Le 25 août, Arte a diffusé le film de Doron et Yoav Paz, Le poison de la vengeance. Ce dernier, réalisé en 2021, relate le projet d’un groupe de survivants juifs de faire payer les Allemands pour leurs crimes. Ce film romancé explique un moment méconnu de l’histoire à la toute fin de la seconde guerre mondiale, celle du réseau Nakam et du groupe des Vengeurs de la deuxième brigade juive.

Le héros du film est Max, survivant des camps qui rentre chez lui pour trouver sa maison occupée par son voisin. Sa femme et son fils ont disparu, Max erre dans une Allemagne de fin du monde, en 1945, juste après l’armistice. Le personnage de Max est campé (j’allais dire hanté) par l’acteur August Diehl qui est bouleversant de justesse, de fragilité et d’humanité. Max va croiser tout d’abord une unité de la deuxième Brigade juive, et se lier avec un de ses membres, Michael.

Historiquement la brigade juive faisait partie de la huitième armée britannique depuis septembre 1944. Elle était composée de volontaires recrutés en Palestine sous mandat britannique, mais aussi de rescapés de la Shoah. Cinq mille combattants qui s’illustrèrent pendant la campagne d’Italie et portaient l’uniforme britannique. La brigade fut dissoute en été 1946.

Le film montre fort bien le rôle de cette brigade, en particulier la façon dont elle rapatriait les Juifs survivants de l’Europe de l’Est de manière semi-clandestine dans ce qui n’était pas encore l’état d’Israël. Il montre également que certains membres de cette brigade, par groupes de trois ou quatre, tuaient les individus impliqués dans des meurtres de Juifs. Au début ils leur tiraient une balle dans la tête, plus tard ils les ont étranglés. Ces groupes s’appelaient « les Vengeurs ».

Max s’aperçoit vite que Michael fait partie d’un de ces groupes qui exécutent les nazis en toute discrétion. Ensuite le chemin de Max l’amène à croiser Anna qui va lui sauver la vie ; elle fait partie d’un groupe extrémiste dont Michael se méfie. Max est chargé d’infiltrer celui-ci. La Haganah – la plus importante organisation paramilitaire de Palestine – suspecte un projet d’attentat d’envergure dont elle ignore la nature. Il faut stopper avant son exécution leur plan dont l’organisation suspecte l’ampleur. La formation de l’État d’Israël ne peut pas être entachée par de telles pratiques. La suite du film décrit avec beaucoup de sensibilité et de justesse le dilemme de Max.

En dehors de l’aspect romancé indispensable pour intéresser les spectateurs, le film est très fidèle à la réalité historique. Il décrit fort bien la période troublée de cet immédiat après-guerre : les villes allemandes en ruine, l’antisémitisme persistant de la population, le partage du gâteau allemand entre les vainqueurs de la guerre… et le réseau Nakam avec son projet terrifiant. La loi du Talion appliquée à la lettre : « Tu paieras vie pour vie, dent pour dent, brûlure pour brûlure, blessure pour blessure ». Six millions de morts allemands empoisonnés par l’eau potable pour six millions de morts juifs dans les camps d’extermination.

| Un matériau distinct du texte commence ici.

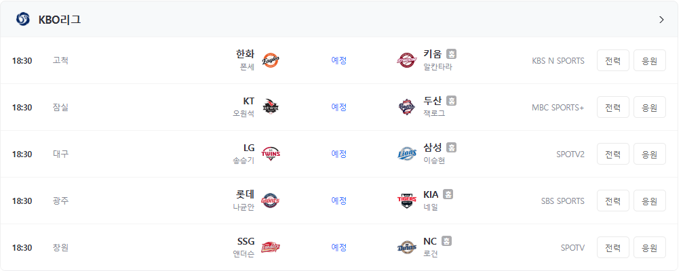This screenshot has width=683, height=271.
Task: Click the KBO league logo icon
Action: tap(22, 20)
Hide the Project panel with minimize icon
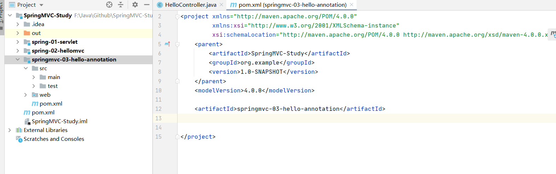Image resolution: width=556 pixels, height=174 pixels. [x=147, y=5]
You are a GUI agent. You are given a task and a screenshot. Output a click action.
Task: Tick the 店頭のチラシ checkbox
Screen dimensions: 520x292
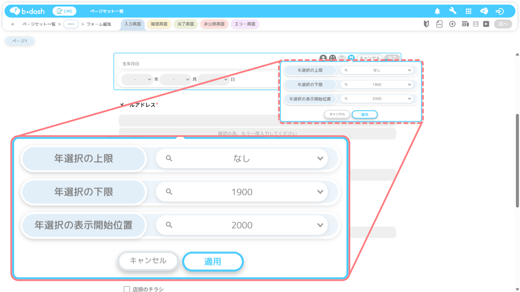127,289
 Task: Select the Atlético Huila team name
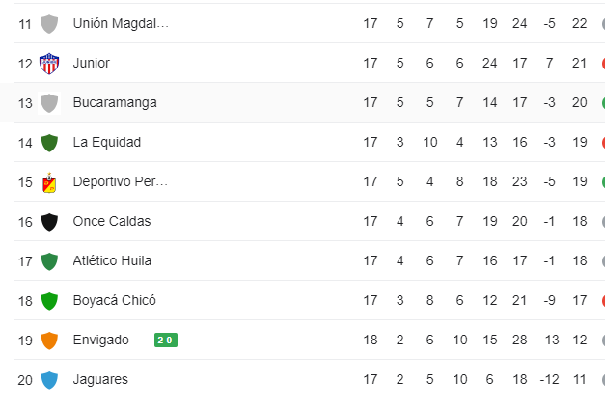(112, 260)
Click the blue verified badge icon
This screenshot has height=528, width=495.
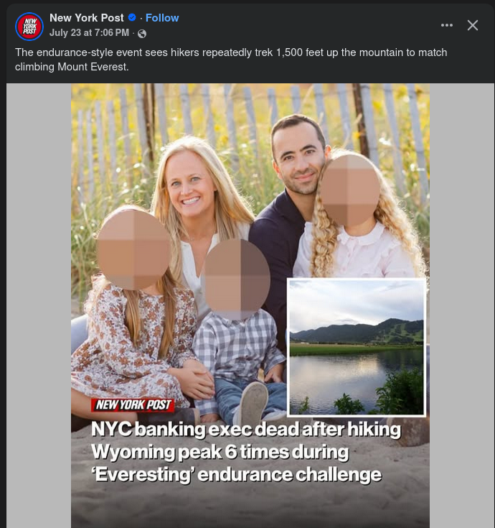(x=132, y=17)
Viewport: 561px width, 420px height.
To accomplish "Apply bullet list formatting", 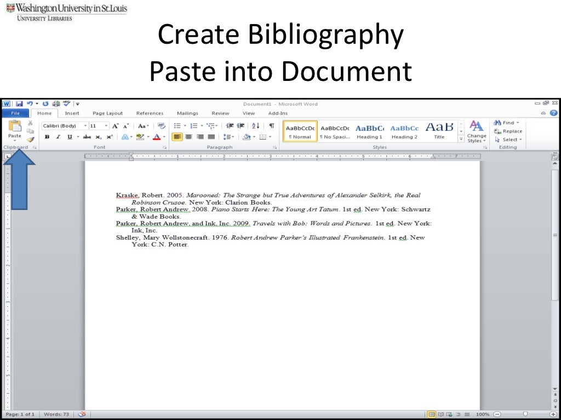I will (178, 126).
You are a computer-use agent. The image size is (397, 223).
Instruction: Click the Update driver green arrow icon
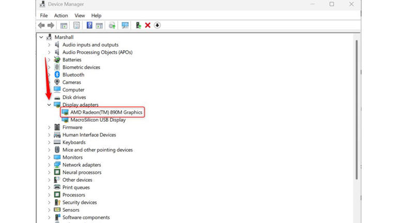click(138, 25)
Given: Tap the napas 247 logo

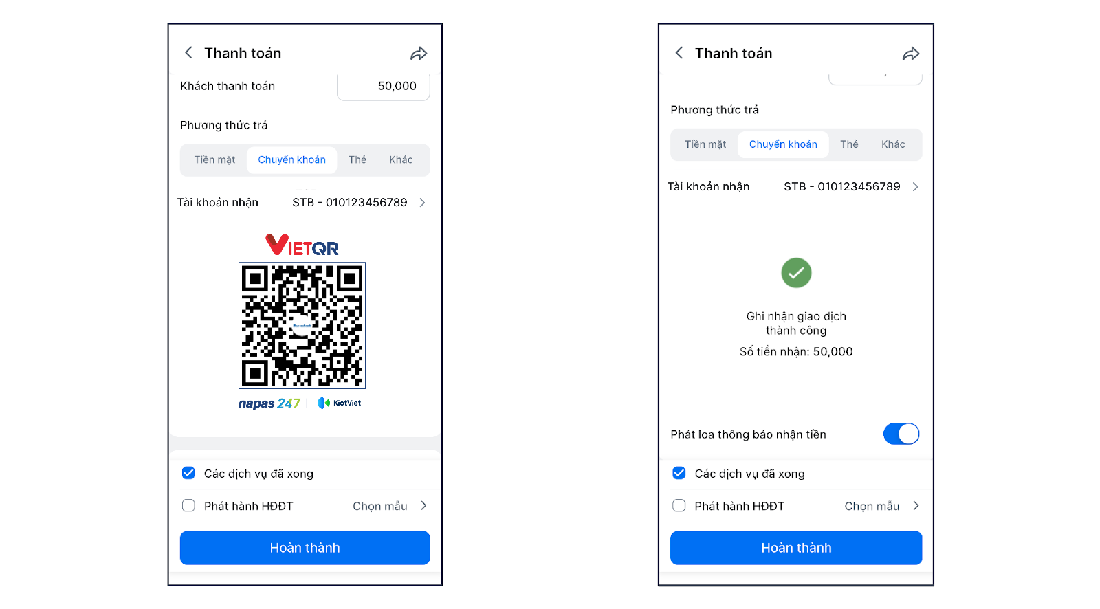Looking at the screenshot, I should (x=270, y=403).
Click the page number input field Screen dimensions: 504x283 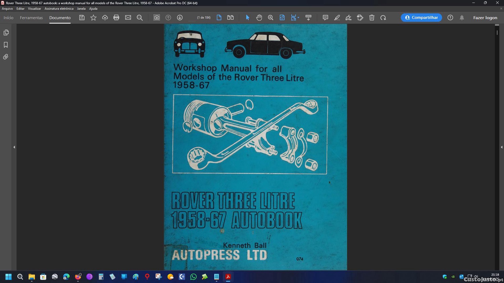tap(192, 17)
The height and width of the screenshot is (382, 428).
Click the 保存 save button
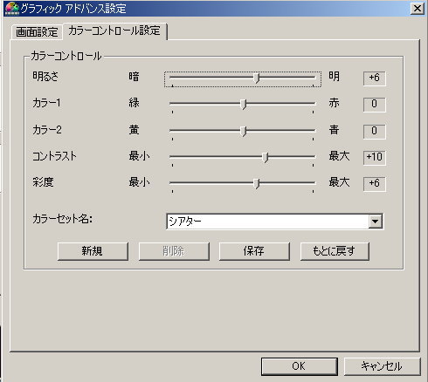254,251
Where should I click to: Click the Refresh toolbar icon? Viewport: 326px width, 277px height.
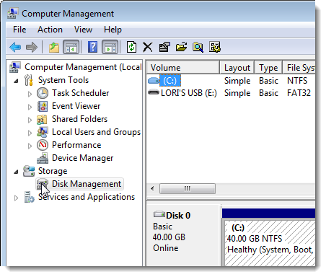(131, 47)
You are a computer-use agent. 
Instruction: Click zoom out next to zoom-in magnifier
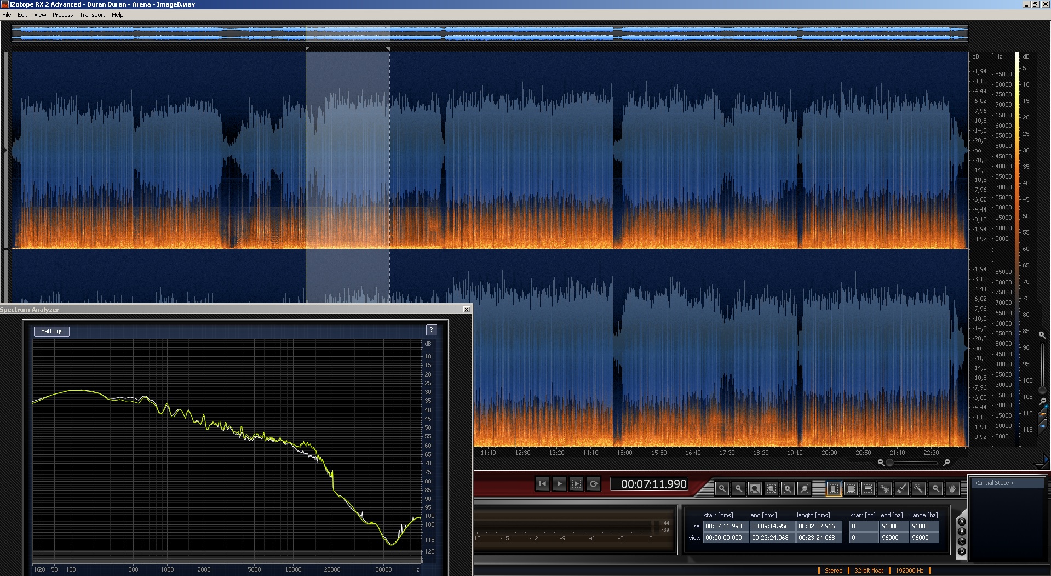tap(738, 488)
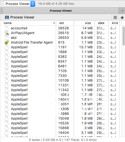Sort the list by the kind column
The height and width of the screenshot is (142, 125).
115,23
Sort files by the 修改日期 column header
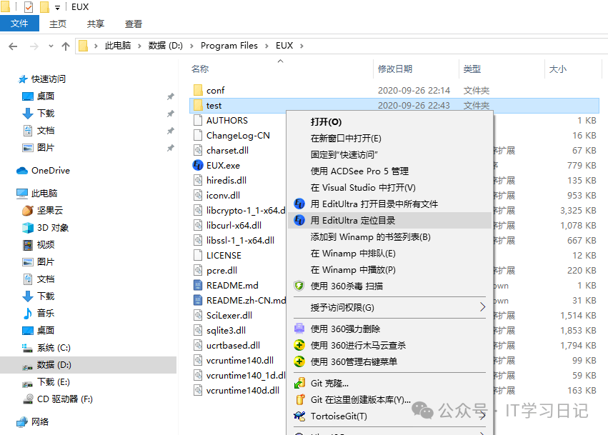This screenshot has height=435, width=608. 394,69
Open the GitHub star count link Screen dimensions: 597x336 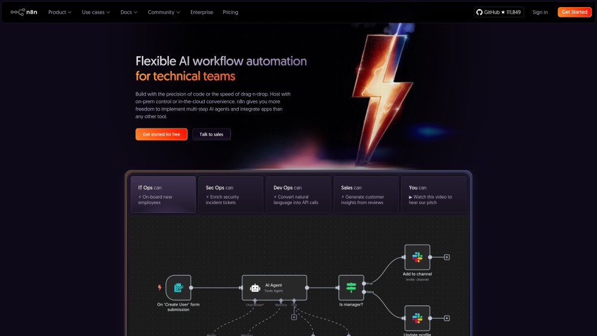click(498, 12)
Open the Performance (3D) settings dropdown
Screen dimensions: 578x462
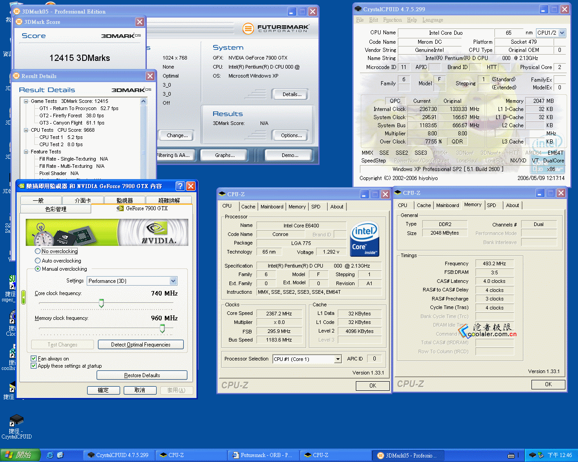173,281
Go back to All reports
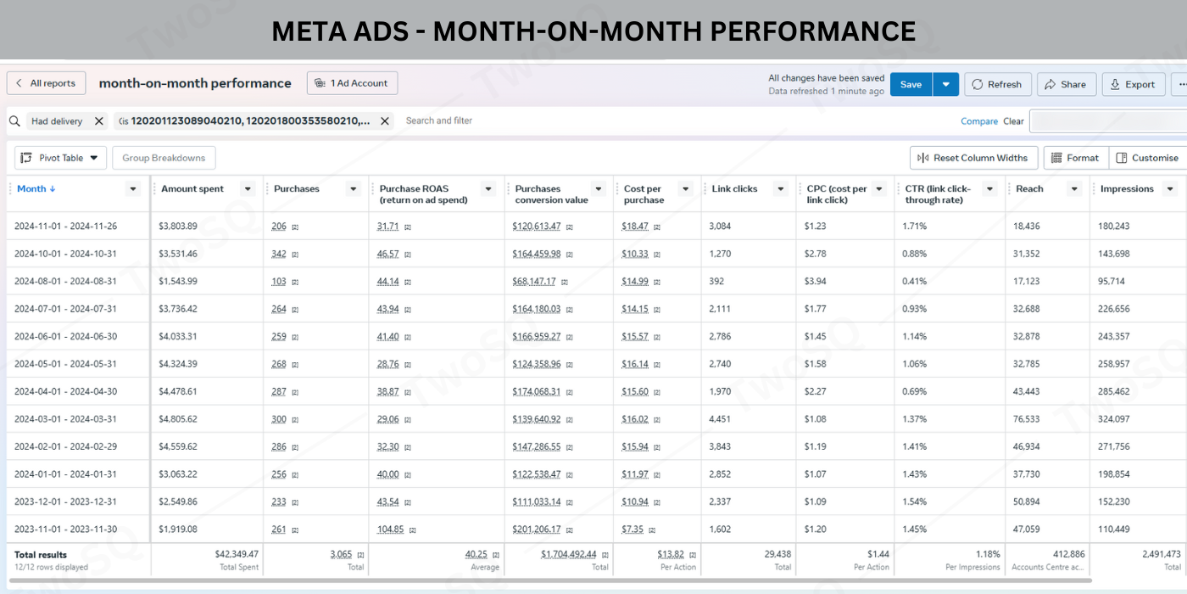Screen dimensions: 1187x594 [x=46, y=83]
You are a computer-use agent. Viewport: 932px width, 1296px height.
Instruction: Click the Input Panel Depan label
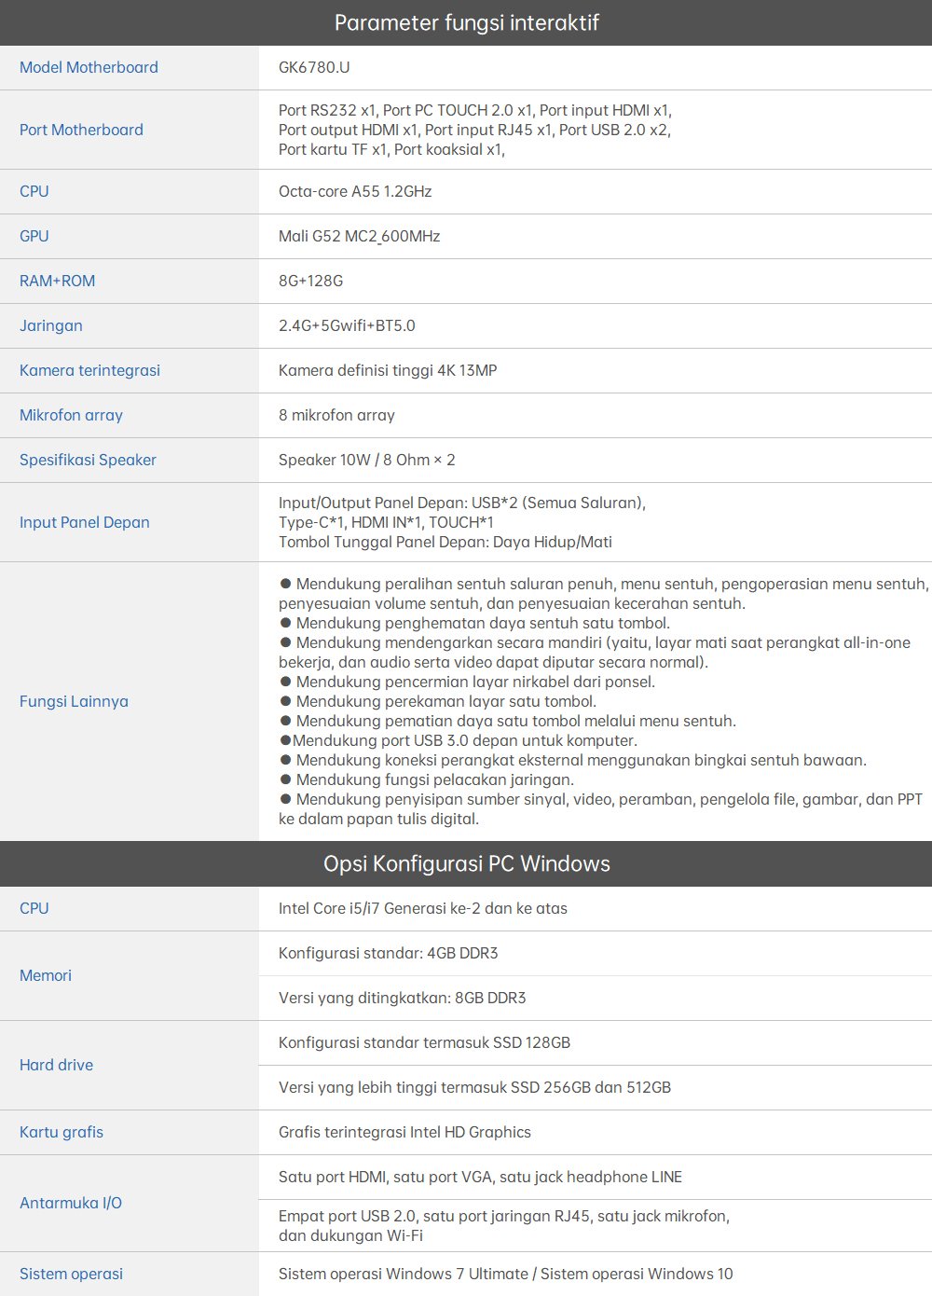[x=85, y=522]
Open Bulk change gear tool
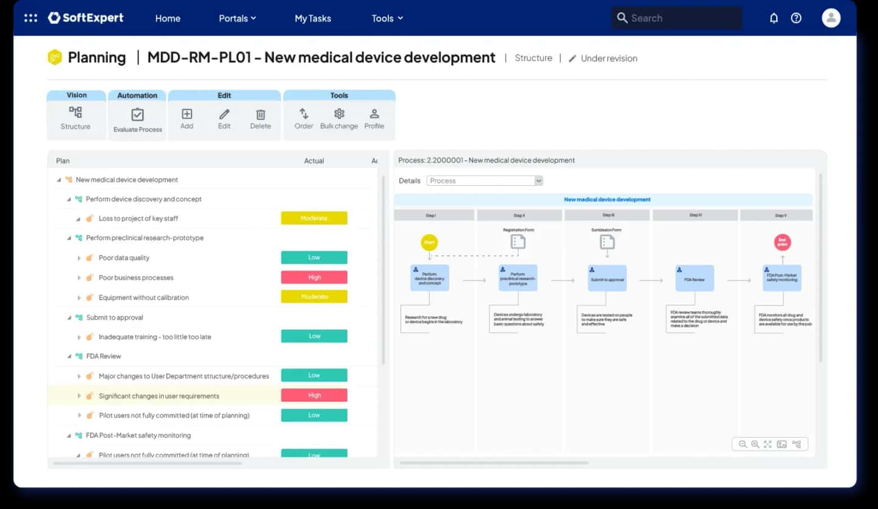 [x=339, y=113]
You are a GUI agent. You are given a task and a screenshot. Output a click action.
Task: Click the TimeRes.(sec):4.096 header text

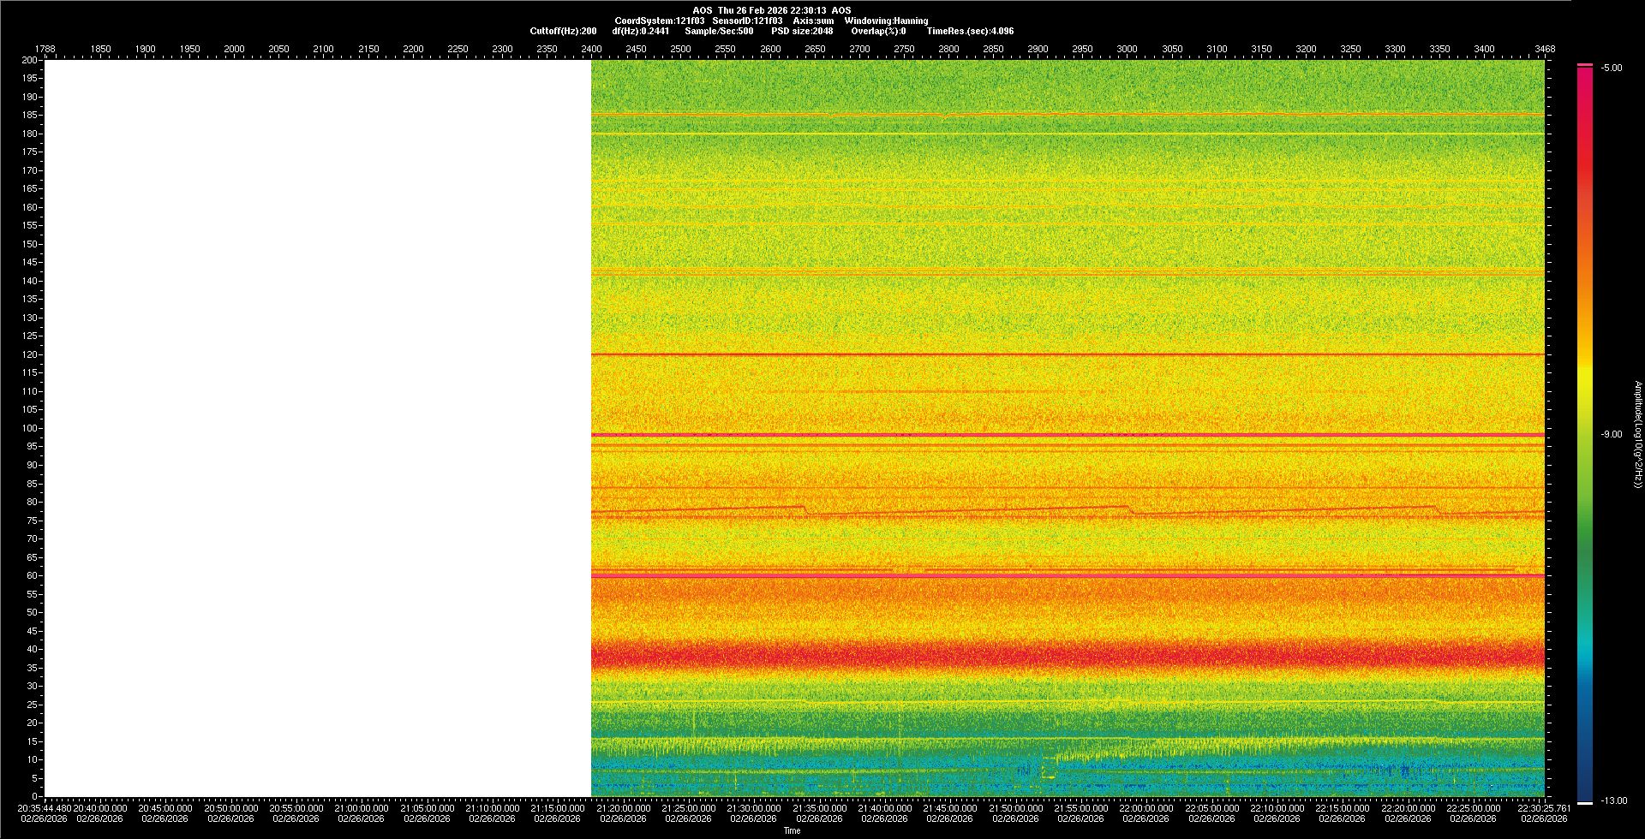pyautogui.click(x=970, y=31)
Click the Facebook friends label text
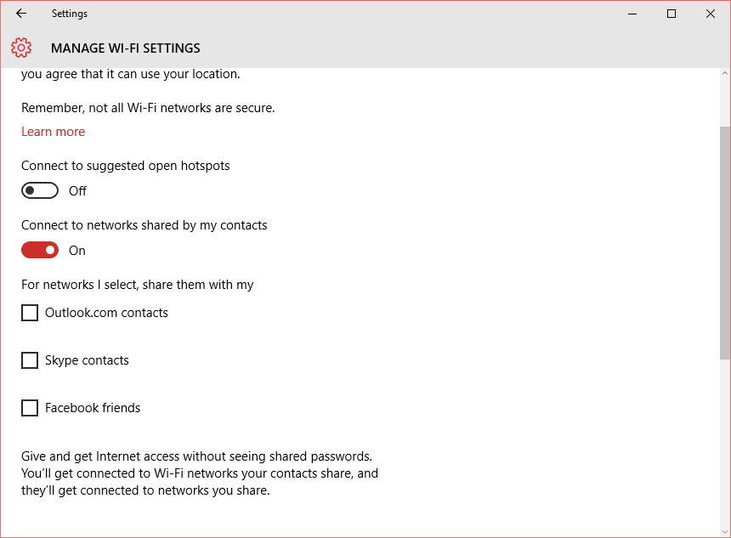 (93, 408)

Le réseau Nakam a été fondé par Abba Kovner, un poète qui figurait parmi les leaders de l’insurrection du ghetto de Varsovie. Celui-ci était né à Sébastopol en Ukraine, mais sa famille avait émigré très tôt en Lituanie. Pendant la guerre Abba Kovner intégra un mouvement de résistance antisoviétique. En juin 1941 il réussit à s’échapper du ghetto de Vilnius avec plusieurs camarades et forma un groupe de partisans réfugiés dans les forêts de Vilnius. À la fin de la guerre il fonda un mouvement qui organisait l’immigration des Juifs vers la Palestine. Kovner exerçait un ascendant très important sur les membres de son groupe qui lui étaient totalement dévoués. Ils étaient tous très jeunes lorsqu’ils avaient été confrontés dans leur chair l’horreur de l’Holocauste. Mais ils avaient lutté de toutes les manières possibles. Armes amenées en pièces détachées par le réseau d’égout conduisant au ghetto de Vilnius à la fin 1942, même procédé pour le ghetto de Varsovie. Ils avaient combattu les armes à la main, loin des agneaux du sacrifice que l’on a décrits et qui sont rappelés subtilement dans le film. Les jeunes gens s’étaient battus dans les maquis, mais ils ignoraient les camps d’extermination qu’ils découvrirent juste après la Libération. Ponary, Maïdanek. L’horreur. Le choc. L’extermination de masse industrialisée. Et les nouvelles des autres camps confirmaient l’impensable. Le groupe plongea alors dans une sorte de folie punitive, d’autant plus qu’il sentait que le monde voulait oublier cette horreur et recommencer comme avant, ce qui lui paraissait impossible.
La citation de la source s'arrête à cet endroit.